*Work request*
An exact, complete copy of the lines below is the expected answer.

*Recorded information*
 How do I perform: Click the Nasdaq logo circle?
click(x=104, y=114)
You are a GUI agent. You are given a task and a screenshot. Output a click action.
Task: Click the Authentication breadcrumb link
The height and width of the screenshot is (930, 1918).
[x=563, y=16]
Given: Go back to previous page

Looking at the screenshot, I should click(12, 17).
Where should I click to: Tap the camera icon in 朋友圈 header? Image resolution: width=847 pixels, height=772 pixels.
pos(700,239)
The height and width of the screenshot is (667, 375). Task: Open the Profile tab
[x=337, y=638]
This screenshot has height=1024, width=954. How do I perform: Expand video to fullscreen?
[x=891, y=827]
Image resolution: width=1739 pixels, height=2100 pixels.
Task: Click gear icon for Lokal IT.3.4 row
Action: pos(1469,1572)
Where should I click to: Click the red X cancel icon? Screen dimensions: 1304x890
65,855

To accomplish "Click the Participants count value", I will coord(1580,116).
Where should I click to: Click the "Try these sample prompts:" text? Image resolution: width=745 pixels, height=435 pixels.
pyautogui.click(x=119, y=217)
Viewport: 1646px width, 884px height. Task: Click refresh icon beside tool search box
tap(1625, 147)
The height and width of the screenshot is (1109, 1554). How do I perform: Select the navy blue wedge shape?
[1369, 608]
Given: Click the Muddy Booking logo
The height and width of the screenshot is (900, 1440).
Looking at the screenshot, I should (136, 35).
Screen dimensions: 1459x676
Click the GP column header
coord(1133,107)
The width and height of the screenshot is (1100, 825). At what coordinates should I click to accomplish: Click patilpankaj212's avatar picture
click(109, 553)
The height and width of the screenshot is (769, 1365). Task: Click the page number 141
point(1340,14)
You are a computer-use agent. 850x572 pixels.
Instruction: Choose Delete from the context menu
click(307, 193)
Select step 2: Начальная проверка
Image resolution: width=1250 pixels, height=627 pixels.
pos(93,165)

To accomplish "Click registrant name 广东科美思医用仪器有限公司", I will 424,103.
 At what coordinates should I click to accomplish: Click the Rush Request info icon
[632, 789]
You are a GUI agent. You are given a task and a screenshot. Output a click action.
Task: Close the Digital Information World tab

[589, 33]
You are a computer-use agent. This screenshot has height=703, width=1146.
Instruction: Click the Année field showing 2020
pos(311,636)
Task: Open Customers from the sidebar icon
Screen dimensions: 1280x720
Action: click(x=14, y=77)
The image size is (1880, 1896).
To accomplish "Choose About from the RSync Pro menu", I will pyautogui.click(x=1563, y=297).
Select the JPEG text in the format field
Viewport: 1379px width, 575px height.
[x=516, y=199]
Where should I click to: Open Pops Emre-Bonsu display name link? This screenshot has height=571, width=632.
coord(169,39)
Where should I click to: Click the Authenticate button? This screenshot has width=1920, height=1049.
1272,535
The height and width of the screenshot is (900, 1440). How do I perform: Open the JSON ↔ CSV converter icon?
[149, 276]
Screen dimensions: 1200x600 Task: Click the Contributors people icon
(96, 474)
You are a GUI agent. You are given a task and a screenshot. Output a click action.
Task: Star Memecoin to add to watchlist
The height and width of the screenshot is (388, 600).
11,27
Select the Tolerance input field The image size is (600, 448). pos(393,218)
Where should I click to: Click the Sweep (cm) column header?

*Output of the exercise*
 How do I perform: Click the Nasdaq logo circle?
click(x=104, y=114)
You are a GUI agent. You are given a task and a screenshot. Output a click action.
Task: Click the Authentication breadcrumb link
The height and width of the screenshot is (930, 1918).
[x=563, y=16]
Given: Go back to previous page

Looking at the screenshot, I should click(12, 17).
Where should I click to: Tap the camera icon in 朋友圈 header? Image resolution: width=847 pixels, height=772 pixels.
pos(700,239)
The height and width of the screenshot is (667, 375). Task: Open the Profile tab
[x=337, y=638]
This screenshot has height=1024, width=954. How do I perform: Expand video to fullscreen?
[x=891, y=827]
Image resolution: width=1739 pixels, height=2100 pixels.
Task: Click gear icon for Lokal IT.3.4 row
Action: pos(1469,1572)
Where should I click to: Click the red X cancel icon? Screen dimensions: 1304x890
65,855

To accomplish "Click the Participants count value", I will coord(1580,116).
Where should I click to: Click the "Try these sample prompts:" text? Image resolution: width=745 pixels, height=435 pixels.
pyautogui.click(x=119, y=217)
Viewport: 1646px width, 884px height. Task: Click refresh icon beside tool search box
tap(1625, 147)
The height and width of the screenshot is (1109, 1554). How do I perform: Select the navy blue wedge shape?
[1369, 608]
Given: Click the Muddy Booking logo
The height and width of the screenshot is (900, 1440).
Looking at the screenshot, I should (136, 35).
Screen dimensions: 1459x676
Click the GP column header
coord(1133,107)
The width and height of the screenshot is (1100, 825). At what coordinates should I click to accomplish: Click patilpankaj212's avatar picture
click(109, 553)
The height and width of the screenshot is (769, 1365). Task: Click the page number 141
point(1340,14)
You are a computer-use agent. 850x572 pixels.
Instruction: Choose Delete from the context menu
click(307, 193)
Select step 2: Начальная проверка
Image resolution: width=1250 pixels, height=627 pixels.
pos(93,165)

To accomplish "Click registrant name 广东科美思医用仪器有限公司", I will 424,103.
 At what coordinates should I click to accomplish: Click the Rush Request info icon
[632, 789]
You are a GUI agent. You are given a task and a screenshot. Output a click action.
Task: Close the Digital Information World tab

[589, 33]
You are a computer-use agent. This screenshot has height=703, width=1146.
Instruction: Click the Année field showing 2020
pos(311,636)
Task: Open Customers from the sidebar icon
Screen dimensions: 1280x720
Action: click(x=14, y=77)
The image size is (1880, 1896).
To accomplish "Choose About from the RSync Pro menu", I will pyautogui.click(x=1563, y=297).
Select the JPEG text in the format field
Viewport: 1379px width, 575px height.
[x=516, y=199]
Where should I click to: Open Pops Emre-Bonsu display name link? This screenshot has height=571, width=632.
coord(169,39)
Where should I click to: Click the Authenticate button? This screenshot has width=1920, height=1049.
1272,535
The height and width of the screenshot is (900, 1440). How do I perform: Open the JSON ↔ CSV converter icon?
[149, 276]
Screen dimensions: 1200x600 Task: Click the Contributors people icon
(96, 474)
You are a GUI agent. You are given a task and a screenshot. Output a click action.
Task: Star Memecoin to add to watchlist
The height and width of the screenshot is (388, 600).
11,27
Select the Tolerance input field The image size is (600, 448). pos(393,218)
Where should I click to: Click the Sweep (cm) column header?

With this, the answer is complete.